Lo sport salverà le nuove generazioni. Ecco che si comincia a sognare Beckham. E siamo solo nel 2003. Calcio, vita sana, Dolce e Gabbana sublimano il bel David e le sue tenute. Icona che regge tutt’ora. «Oggi gli uomini non hanno paura di essere giudicati, entrano nei negozi e scelgono da soli. Non è più come una volta che i capi griffati erano per gay. A sdoganarli sono stati gli sportivi traducendo i trend in un linguaggio popolare. Il primo è stato, appunto, Beckham», spiegano i due creativi che hanno vestito il Milan, la nazionale di rugby e beach soccer.

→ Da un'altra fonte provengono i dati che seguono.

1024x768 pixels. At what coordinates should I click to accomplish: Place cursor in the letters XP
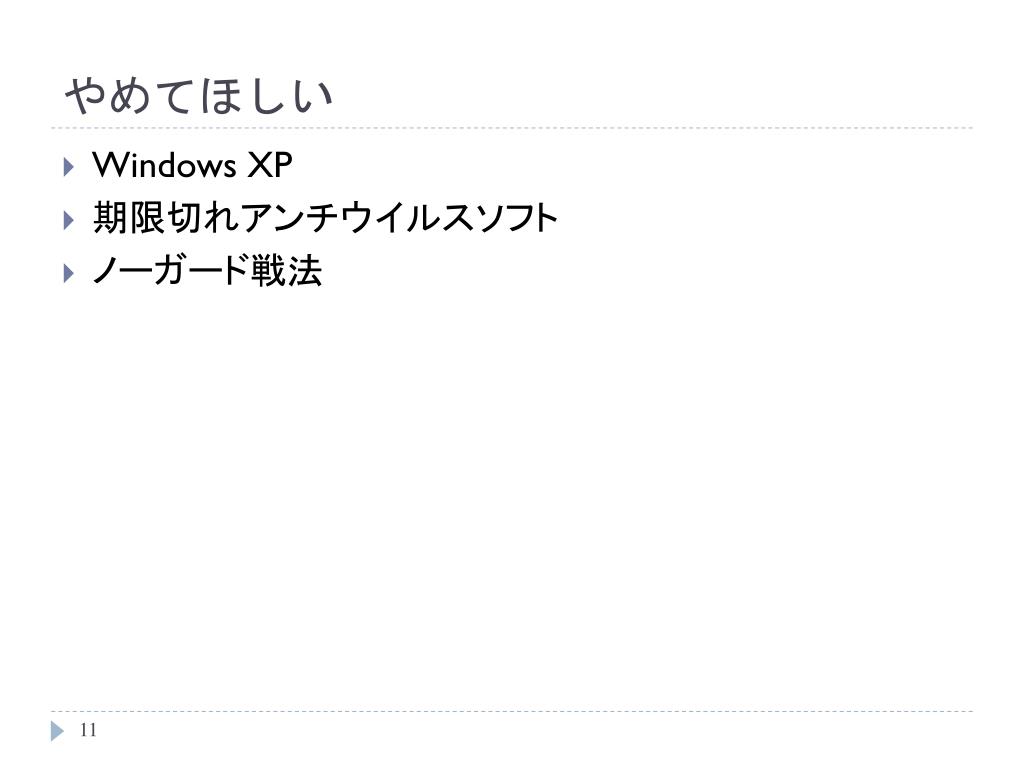pyautogui.click(x=269, y=165)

Dopo David-l’adone non poteva che arrivare l’homo eroticus, il play boy (2004): blazer, camicia slacciata e jeans svarechinati. I jeans sono un altro jolly della griffe. Ogni stagione diversi, vendutissimi e copiatissimi anche con metodi fai da te (compresi gli ultimi, che sembrano sbranati dai leoni, da portare con i calzoni del pigiama sotto). Nel momento d’oro in cui il logo imperversa (2007) loro lo cancellano. «Lo stile deve riconoscersi da dettagli e lavorazioni». E qui comincia l’era del «tutto non è per tutti». Focus sui capi che parlano al cuore e recuperano le radici del made in Italy. L’apoteosi nell’ultimo show di gennaio. Sullo schermo, spezzoni del film «Baarìa», sintesi di un guardaroba che racconta una storia e scatena emozioni. In pedana, 90 uomini in mutandoni del nonno, golf stramati, giacconi impolverati. Ogni ragazzo è diverso, eppure parla un linguaggio estetico comprensibile a tutti. Sensualità soft, sartorialità e sicilianità, sono le parole chiave di questa ricerca che riassume vent’anni di lavoro.